▶ **Assignment**
Please print exactly the lines from the one containing "The width and" through the last line of the records, and only those. Leave out any pictures.

[Screenshot grounding data]
---------------

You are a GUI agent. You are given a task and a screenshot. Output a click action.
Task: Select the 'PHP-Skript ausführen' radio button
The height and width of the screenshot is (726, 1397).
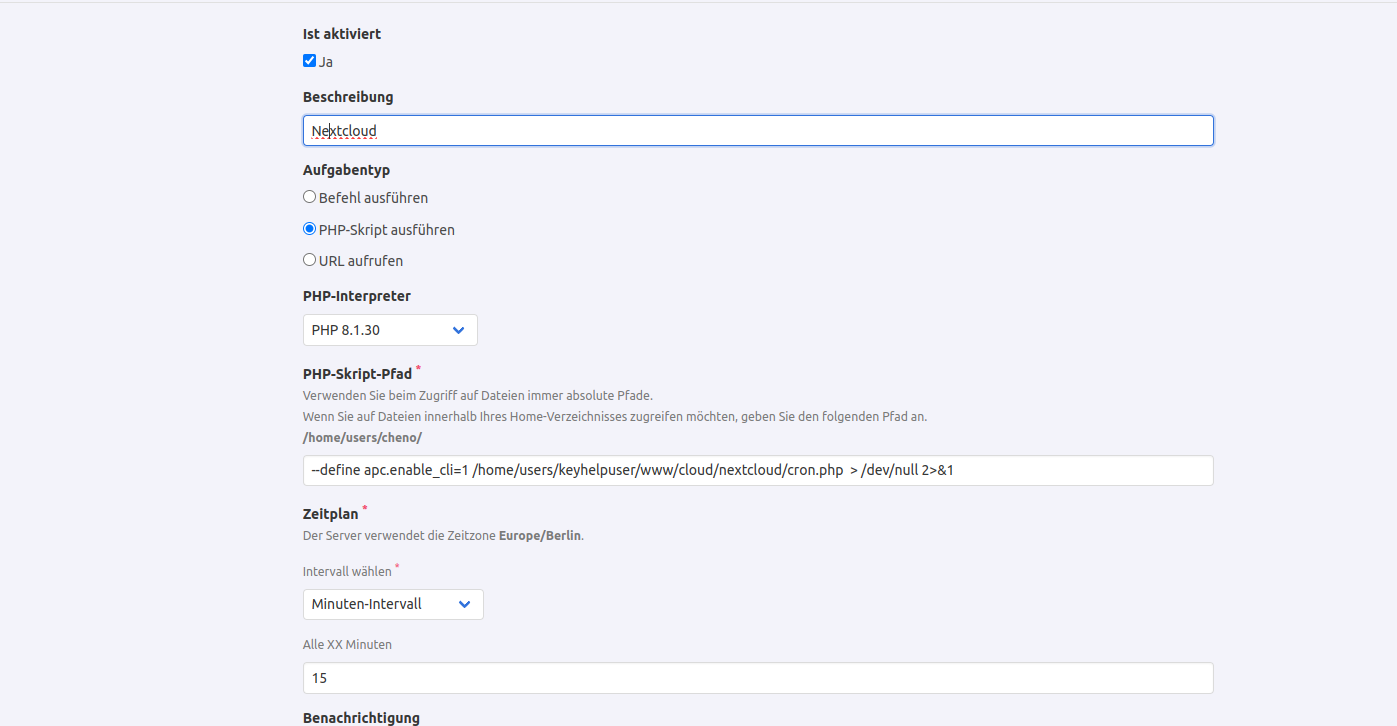(310, 229)

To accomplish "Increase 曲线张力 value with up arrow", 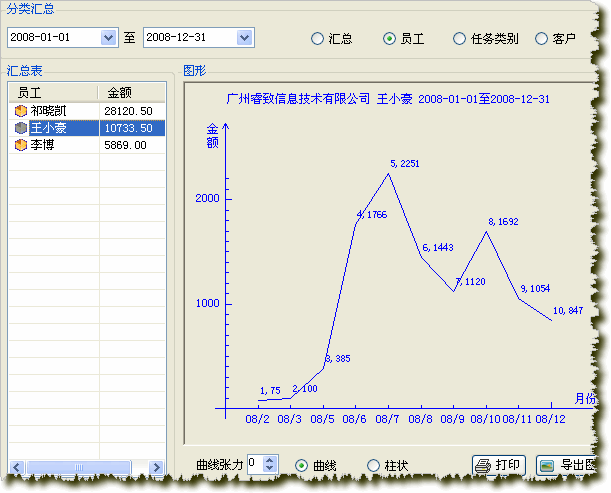I will pos(273,460).
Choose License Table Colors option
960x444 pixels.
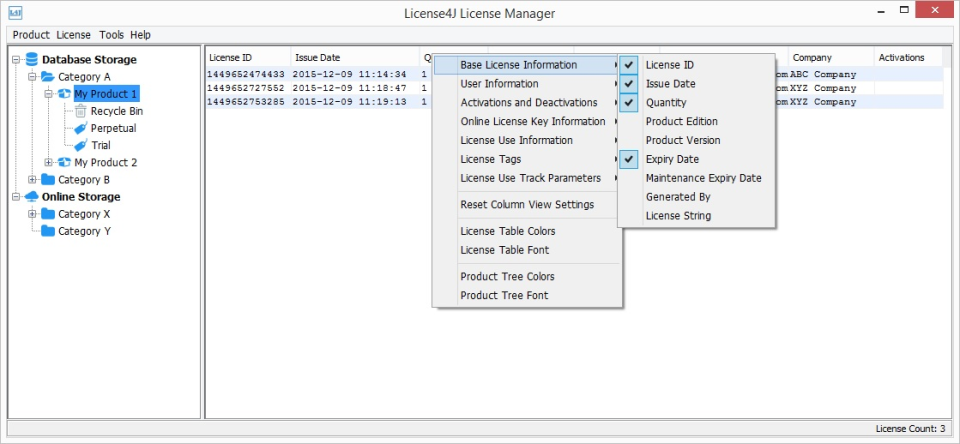click(507, 231)
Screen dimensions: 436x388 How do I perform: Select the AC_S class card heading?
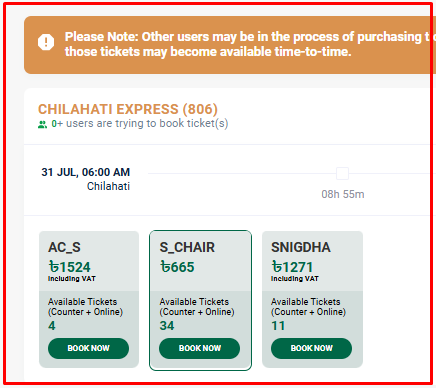click(x=64, y=247)
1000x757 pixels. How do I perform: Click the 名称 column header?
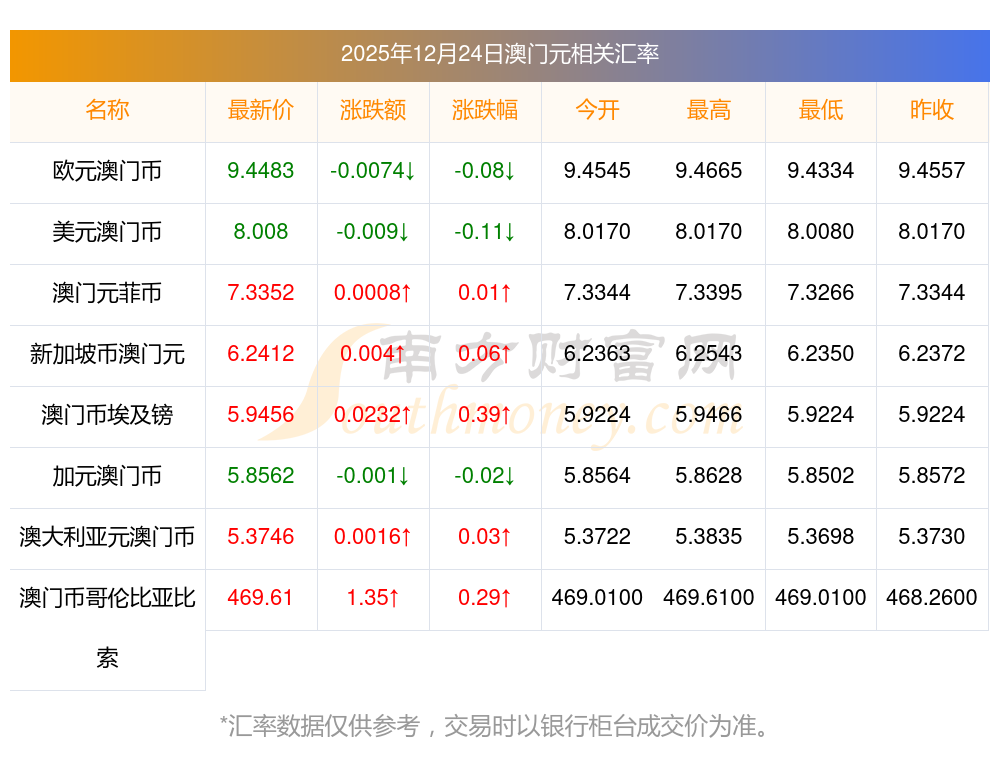107,110
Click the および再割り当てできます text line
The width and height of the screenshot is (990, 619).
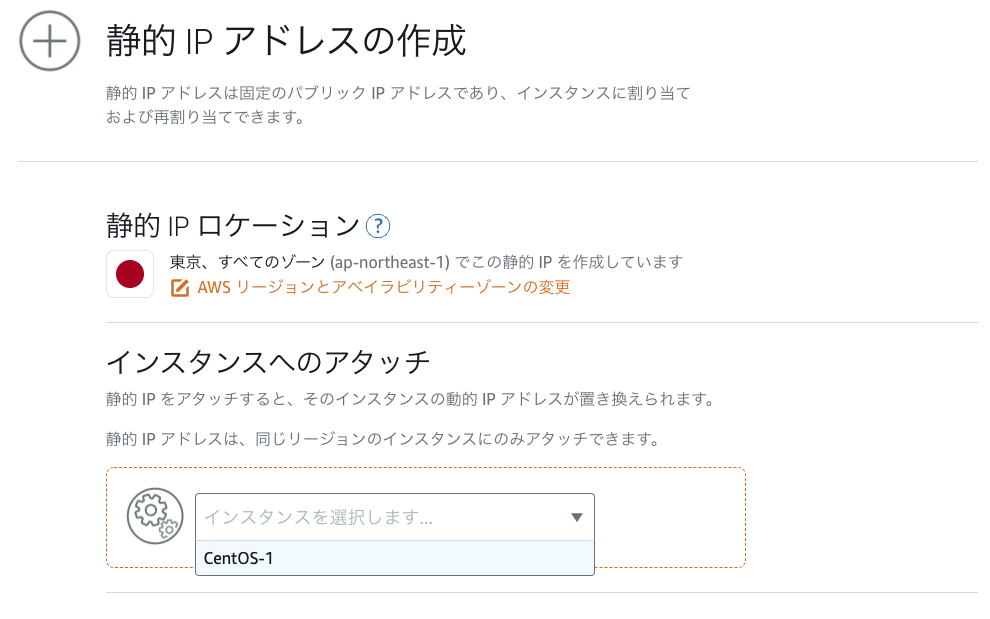(206, 117)
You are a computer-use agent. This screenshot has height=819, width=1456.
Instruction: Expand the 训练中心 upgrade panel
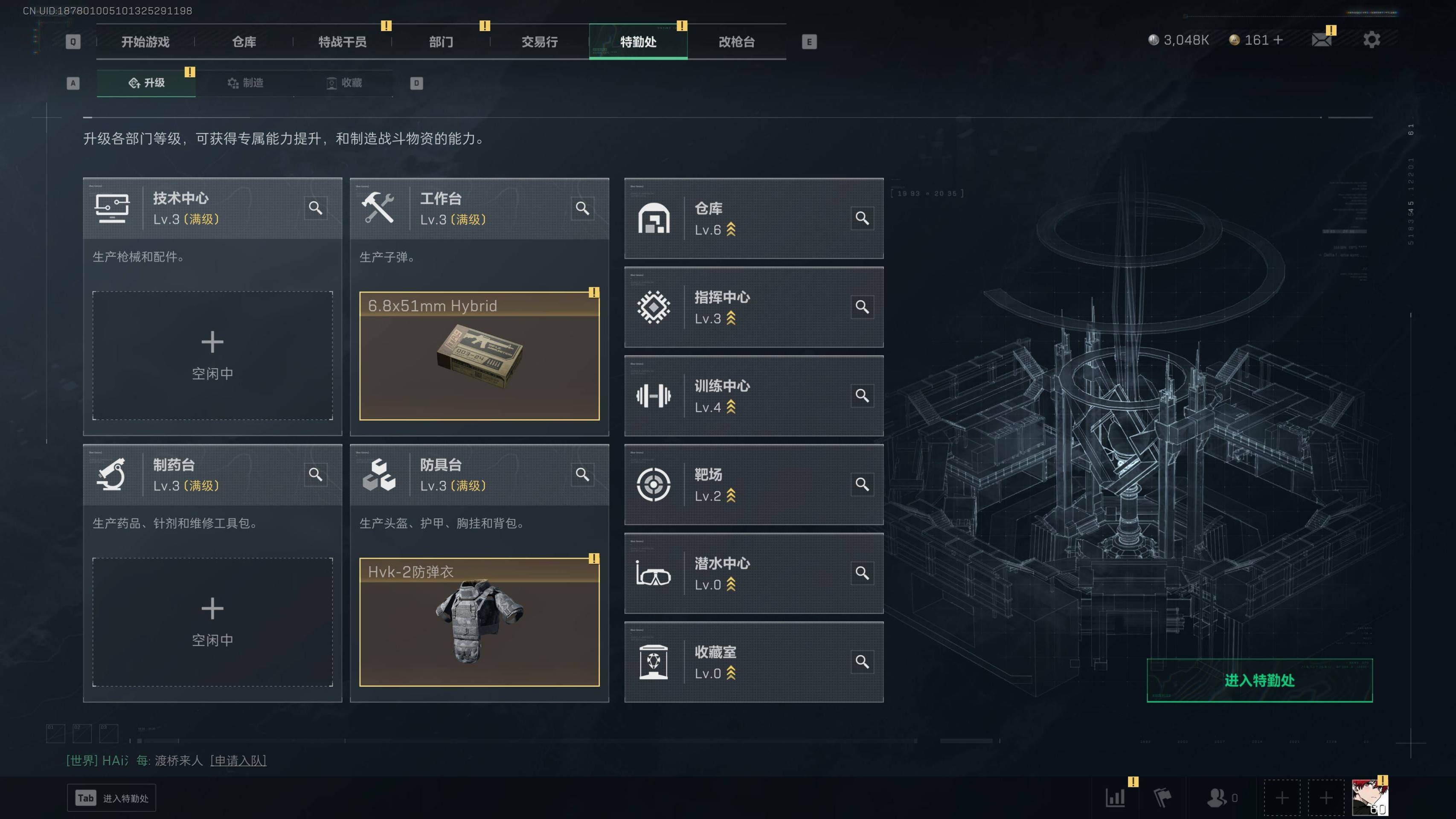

---------------

▶ **Exercise output**
The width and height of the screenshot is (990, 619).
(206, 117)
You are a computer-use agent. This screenshot has height=819, width=1456.
Instruction: Expand the 训练中心 upgrade panel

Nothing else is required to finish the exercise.